Minimal, colourful, flat.

iOS7 Control Center

iOS7 Multitasking

With their announcement of iOS7 on Monday, Apple has embraced a flat and minimalistic user interface, which has been long touted by Android and Window Phone. 

John Koetsier (of Venture Beat) writes about the changes in iOS7, and compares them to Apple's past design choices.

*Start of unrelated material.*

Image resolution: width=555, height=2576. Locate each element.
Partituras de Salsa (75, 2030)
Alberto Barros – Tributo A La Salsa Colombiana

The latest version of iOS is the culmination of Apple’s six-year journey with iPhone, and that journey mirrors the changes that successfully brought Apple back from the brink of death in the late 1990s. The product that saved Apple was the iMac, and Steve Jobs threw it like a grenade into the the computer industry. Where the industry was grey, iMac was color. Where the industry was separate pieces wired together, iMac was unified and singular. Where the industry was opaque, iMac was translucent. 
But the original iMac was also a little childish — a little young — before it became the singular objét d’art that it is today. And like iMac’s 15-year transition from fruity to elegant, iOS has now crossed the user interface Rubicon from Microsoft Bob to the Bauhaus — from decoration to design.
Versions 1 through 6 were Apple’s mobile juvenilia; iOS 7 is Apple at the zenith of its design zen.

Koetsier's summary is quite excellent. Check out his full article in the link bellow.

 

5 pillars of mobile design: Luke Wroblewski

In a Mashable article, Grace Smith interviews design guru Luke Wroblewski (former Chief Design Architect at Yahoo and founder of BagCheck).

Designing for mobile has evolved dramatically. Users now expect fast, immersive mobile experiences, and catering to this is increasingly difficult.
When Luke Wroblewski introduced the concept of Mobile First more than four years ago, it radically changed how we approach design. According to him, the reason was threefold:
"It was clear mobile use was going to take over; designing for mobile pushed you to better and simpler designs because of constraints like small screens and slow networks; and last but not least, mobile devices had capabilities like multi-touch and location detection that allowed you to create new kinds of experiences."

Wroblewski outlines five pillars of mobile design, focusing on the importance of a fast user experience, engagement with users, designing specifically for mobile, enforcing constraints, and the importance of taps.